A jury convicted defendant of three misdemeanors of annoying or molesting a child under the age of 18. (Pen. Code, § 647.6; further section references are to the Penal Code unless otherwise specified.)
Defendant was also charged with two counts of sexually touching an intimate part of the 16-year-old girl, one count of causing her to masturbate him, and one count of soliciting her to commit a lewd act in a public place. But the jury found him not guilty of those charges and not guilty of lesser offenses, including simple battery.
The trial court placed defendant on probation and ordered him to register as a sex offender for the rest of his life. (§ 290.) The court found the registration requirement to be mandatory, but commented that, if it had the discretion otherwise, it would not order lifetime sex offender registration.
On appeal, defendant contends that requiring him to register as a sex offender violates his right to equal protection of laws because if a 22-year-old were convicted of consensual sexual intercourse or oral copulation with a minor 15 or 16 years old, there would be no mandatory sex offender registration requirement. He also asserts the requirement constitutes cruel and unusual punishment under the circumstances of this case.
We shall reverse the sex offender registration requirement imposed pursuant to section 290. As we will explain, the victims did not consent in the legal sense to defendant’s annoying sexual comments; but, they did not openly object--thus giving the appearance that they consented to the conduct. Under the circumstances of this case, it violates equal protection of laws to impose a mandatory sex offender registration requirement for sexual conversation that defendant believed was consensual, when such a requirement would not be mandatory if he did not engage in sexual banter, but had sexual intercourse or oral copulation with minors between the ages of 15 and 16 in circumstances that would reasonably lead him to believe the conduct was consensual. (See People v. Hofsheier (2006) 37 Cal.4th 1185.)
Because the trial court believed that it was required to impose lifetime sex offender registration pursuant to section 290, and thus did not consider whether defendant is subject to such registration pursuant to section 290.006, we will remand the matter to the trial court with directions to exercise its discretion whether to impose lifetime sex offender registration pursuant to section 290.006.
FACTS
The People’s Case
Defendant was a 22-year-old driving instructor employed by a traffic school.
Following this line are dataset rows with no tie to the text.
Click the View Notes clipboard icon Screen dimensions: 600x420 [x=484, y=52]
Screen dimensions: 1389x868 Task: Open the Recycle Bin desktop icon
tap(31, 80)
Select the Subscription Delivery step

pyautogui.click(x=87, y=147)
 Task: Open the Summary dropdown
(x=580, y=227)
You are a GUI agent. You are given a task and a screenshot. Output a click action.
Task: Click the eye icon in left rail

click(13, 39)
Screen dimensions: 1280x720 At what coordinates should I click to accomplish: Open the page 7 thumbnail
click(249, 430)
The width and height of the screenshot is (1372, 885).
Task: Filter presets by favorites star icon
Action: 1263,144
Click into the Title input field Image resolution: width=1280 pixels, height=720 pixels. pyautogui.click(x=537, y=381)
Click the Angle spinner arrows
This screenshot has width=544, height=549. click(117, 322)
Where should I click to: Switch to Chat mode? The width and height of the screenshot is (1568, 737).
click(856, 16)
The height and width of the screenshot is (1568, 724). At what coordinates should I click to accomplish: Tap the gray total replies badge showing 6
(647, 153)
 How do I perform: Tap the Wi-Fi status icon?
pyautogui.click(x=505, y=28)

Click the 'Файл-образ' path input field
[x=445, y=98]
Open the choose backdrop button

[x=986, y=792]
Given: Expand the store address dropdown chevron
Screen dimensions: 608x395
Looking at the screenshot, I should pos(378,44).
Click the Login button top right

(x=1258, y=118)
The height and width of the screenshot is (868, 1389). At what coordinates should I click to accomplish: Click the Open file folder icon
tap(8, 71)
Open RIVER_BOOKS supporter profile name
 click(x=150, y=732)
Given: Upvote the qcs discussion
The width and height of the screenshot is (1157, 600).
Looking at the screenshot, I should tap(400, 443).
He provided behind-the-wheel driving instruction to high school students and adults seeking to obtain their drivers’ licenses. The training consisted of three two-hour driving sessions. Pursuant to traffic school policy, defendant would pick up the first student at an arranged location and provide two hours of driving instruction. The first student would drive to the location of the second student, who would then drop off the first student before embarking on a two-hour driving lesson with defendant.
In October and November 2004, defendant provided driving instruction to 16-year-old S.B. The first driving lesson focused on basic car control and was “quiet” and “formal.” The second lesson began much like the first. Finding defendant’s quiet formality to be awkward and uncomfortable, S.B. decided to engage him in conversation. The conversation began innocently enough, covering the topics of defendant’s job, where they each went to school, whether they played any sports, and the kinds of people with whom they associated. At some point during the drive, defendant moved the conversation into the realm of sex. He began by asking S.B. if she had ever been in any trouble and if she was a virgin. When she said she was not a virgin, defendant asked about the sexual positions she liked, naming “[m]issionary” and “[d]oggie style” as possibilities. Such sexual dialogue went on for “quite awhile.” While S.B. answered defendant’s questions without protest, the conversation made her feel uncomfortable.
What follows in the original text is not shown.